◆ Tasks to complete:
**1)** In the passage on organizational ethical climate, which of the five types of ethical climate is regarded as negative, and for what reason?
**2)** Continue the passage on organizational ethical climate from the point where it ends.

◆ Extract provided:
══════════
Organizational ethical climate. One specific perception within the broader concept of perceptions of organizational climate is the notion of "organizational ethical climate". This factor has been described as a contextual factor reflecting employees' aware ness of moral obligation (Wang & Hsieh, 2012), their beliefs of what is ethically correct behavior and how the organization's ethical issues should be handled by the organization (Victor & Cullen, 1987). These items, in turn, are considered to be relevant interalia to organizational identification (DeConinck, 2011), purchasing social responsibility (Blome & Paulraj, 2012), turnover intentions (Stewart, Volpone, Avery, & McKay, 2011), organizational citizenship behavior in general (Shin, 2012), and employees' willingness to address and report organizational problems (Rothwell & Baldwin, 2006, 2007). Five types of ethical climate have been proposed, namely: "instrumental", "caring", "independence", "rules", "law and code" (Martin & Cullen, 2006; Victor & Cullen, 1988). Instrumental climate is considered a negative type of climate as it focuses on self-interest, while the other types of ethical climate are con sidered to be positive, insofar as they promote the emergence of posi tive organizational attitudes following concern for the wellbeing of others, for laws or organizational policies and procedures to be followed, and adherence to one's personal ethical beliefs (Leung, 2008; Martin & Cullen, 2006; Wimbush, Shepard, & Markham, 1997). The ethical climate provides cues to employees as to the behavior that is appropriate in a certain work environment. Specifically, employees are supposed to be less likely to exhibit unethical behaviors if the ethical climate emphasizes ethical behaviors (see Mayer, Kuenzi, & Greenbaum, 2010). Past research has shown support for the notion that an ethical work climate is associated with unethical organizational behaviors. Results of a meta-analysis (Martin & Cullen, 2006) indicated that positive ethical climates are negatively related to dysfunctional organizational behavior. It was found that an ethical climate is negatively related to CWB and that organizational deviance is lower in ethical caring climates (Mayer et al., 2010; Peterson, 2002; Vardi, 2001).
══════════
◆ Source material:
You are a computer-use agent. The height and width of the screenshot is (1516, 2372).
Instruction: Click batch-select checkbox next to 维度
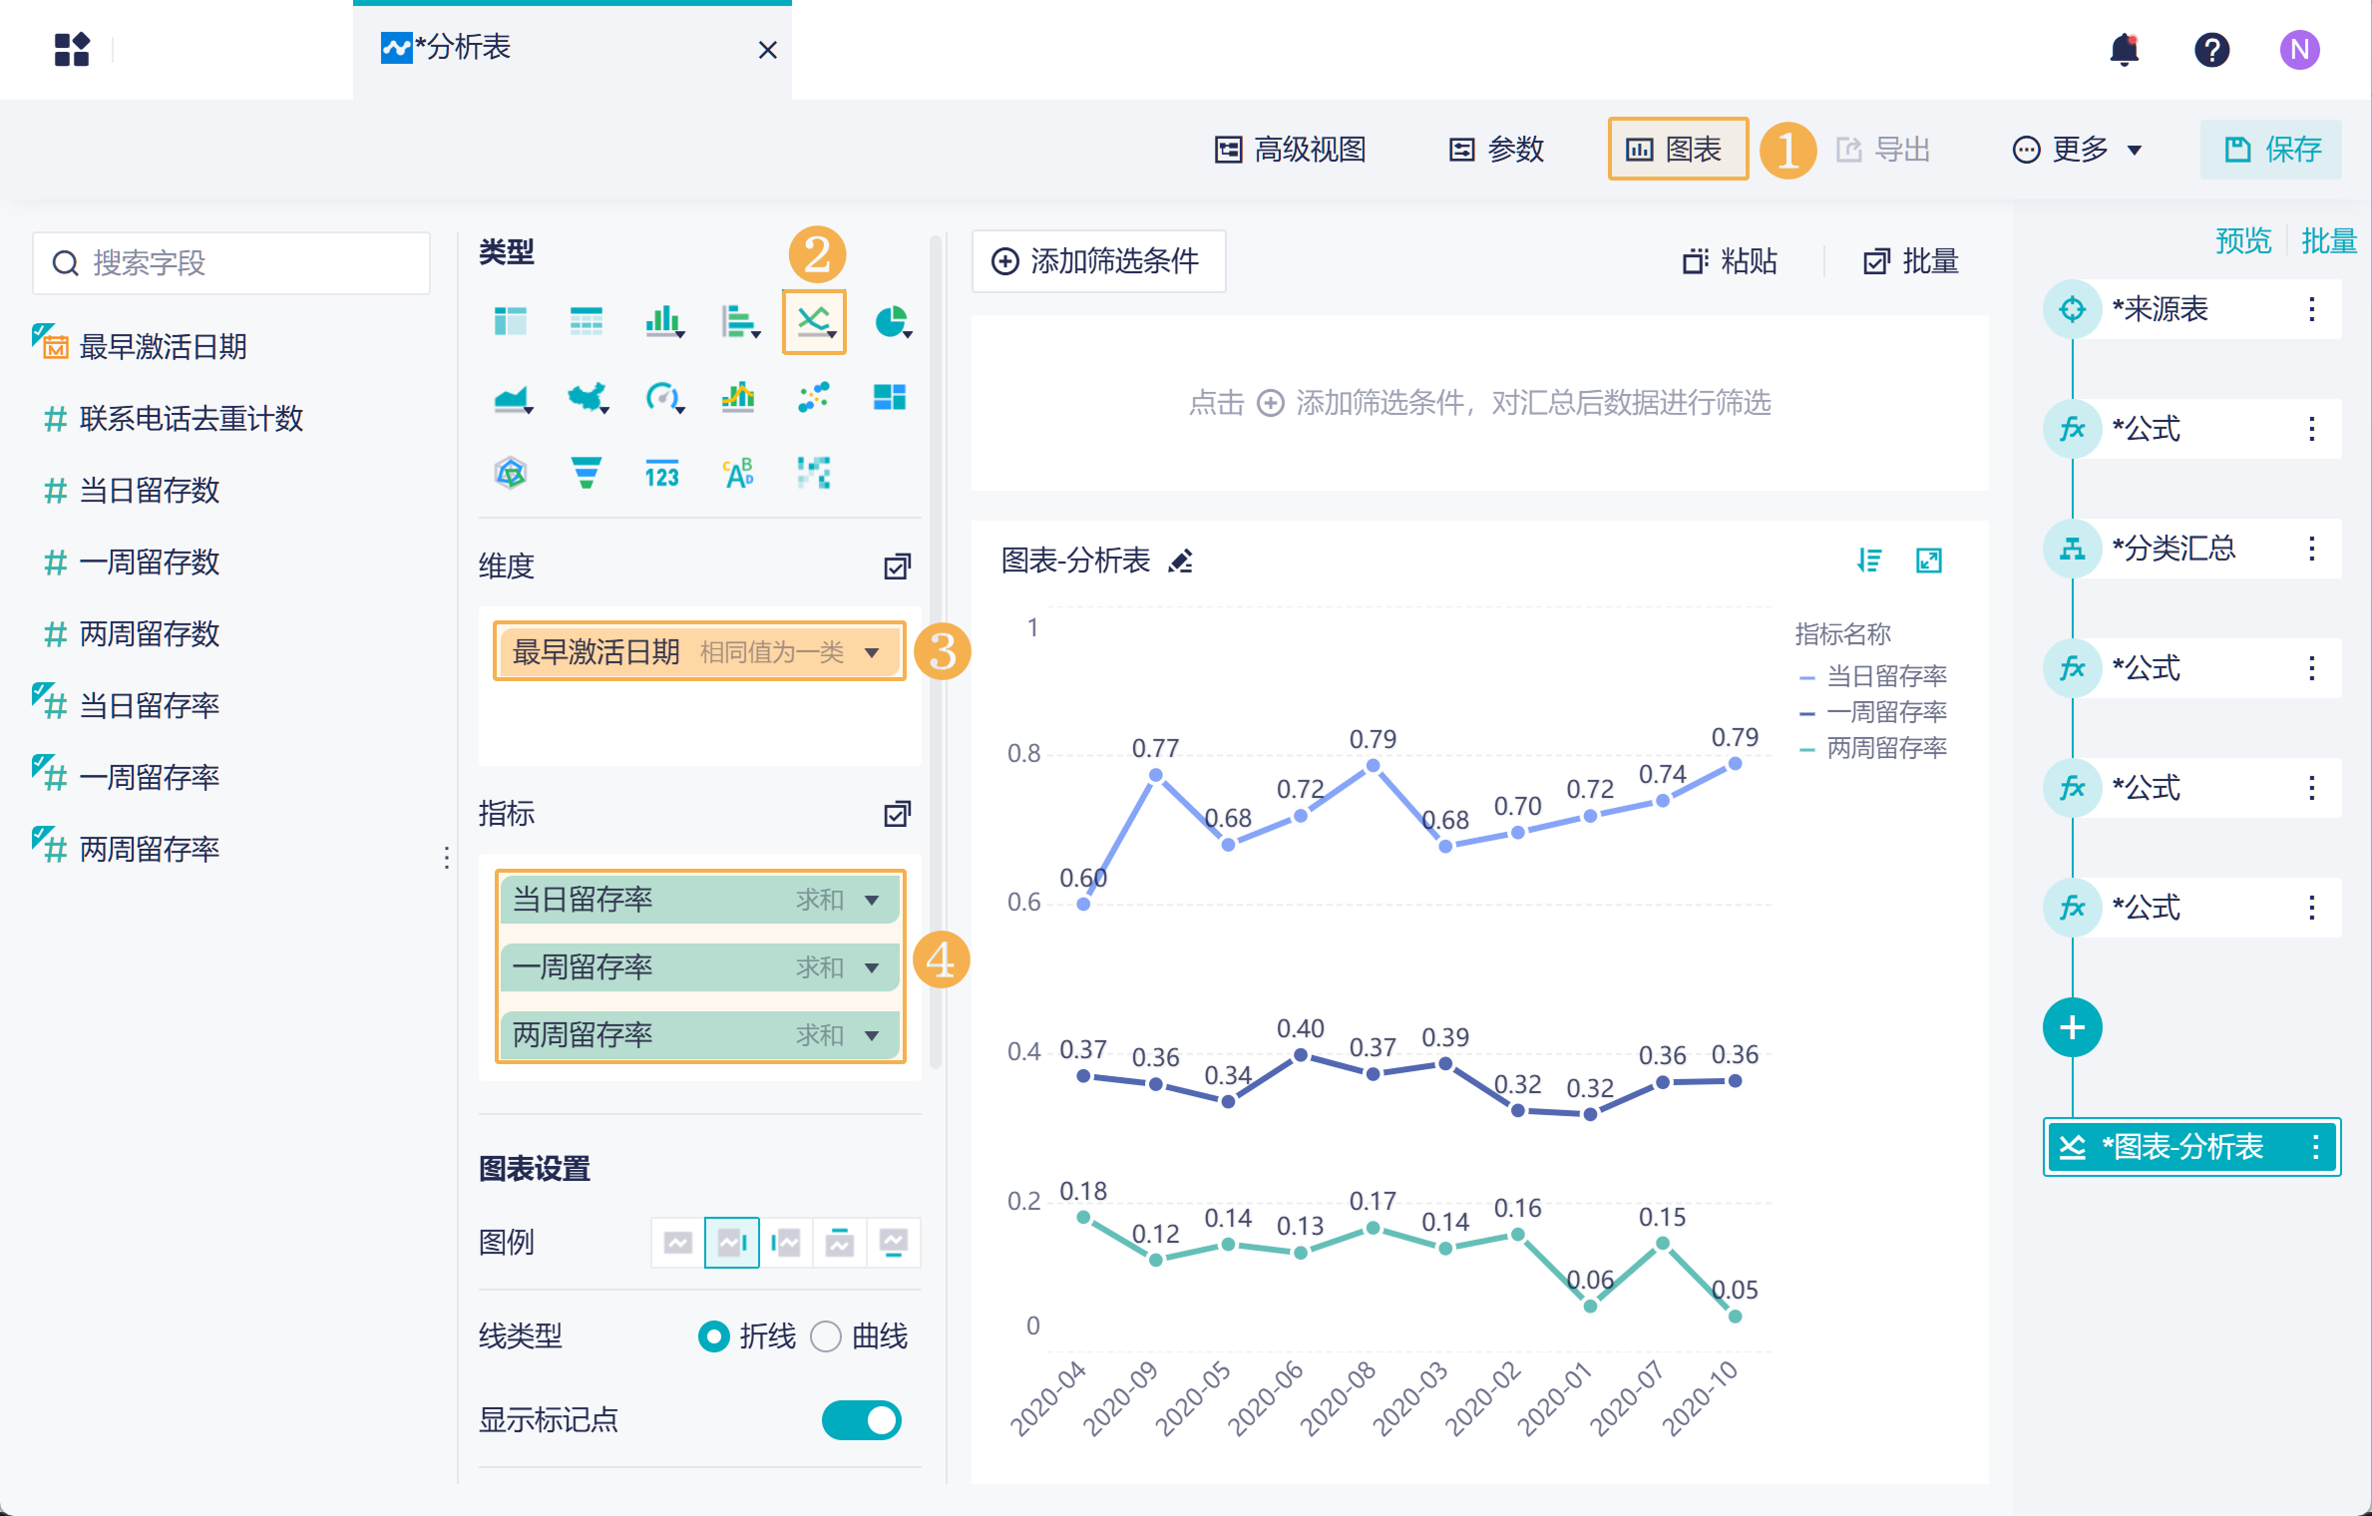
══════════
◆ The answers:
**1)** Instrumental climate is regarded as negative because it focuses on self-interest.

**2)**
Accordingly, in the present research we postulated that negative perceptions of organizational overall and ethical climate would have immediate implications for counterproductive work behavior, i.e., they reflect employees' impressions of the organizational environment as unpleasant or dissatisfactory. In terms of Social Exchange Theory, employees perceiving the organization as not fulfilling its obligations to provide an appropriate workplace environment are supposed to feel permitted to react in a form of deviant behavior more than their counterparts who perceive a better organizational climate.

Thus, we hypothesized:

Hypothesis 2: Employees' perceptions of overall organizational climate are negatively associated with CWB - the better the perceived overall organizational climate, the lower the reported counterproductive work behaviors.

Hypothesis 3: Employees' perceptions of organizational ethical climate are negatively associated with CWB - the better the perceived organizational ethical climate, the lower the reported counterproductive work behaviors.

Moreover, beyond direct influences of perceived organizational general and ethical climate on CWB, we sought to examine the hypothesis that employee occupational status may moderate such influences (we elaborate on this later).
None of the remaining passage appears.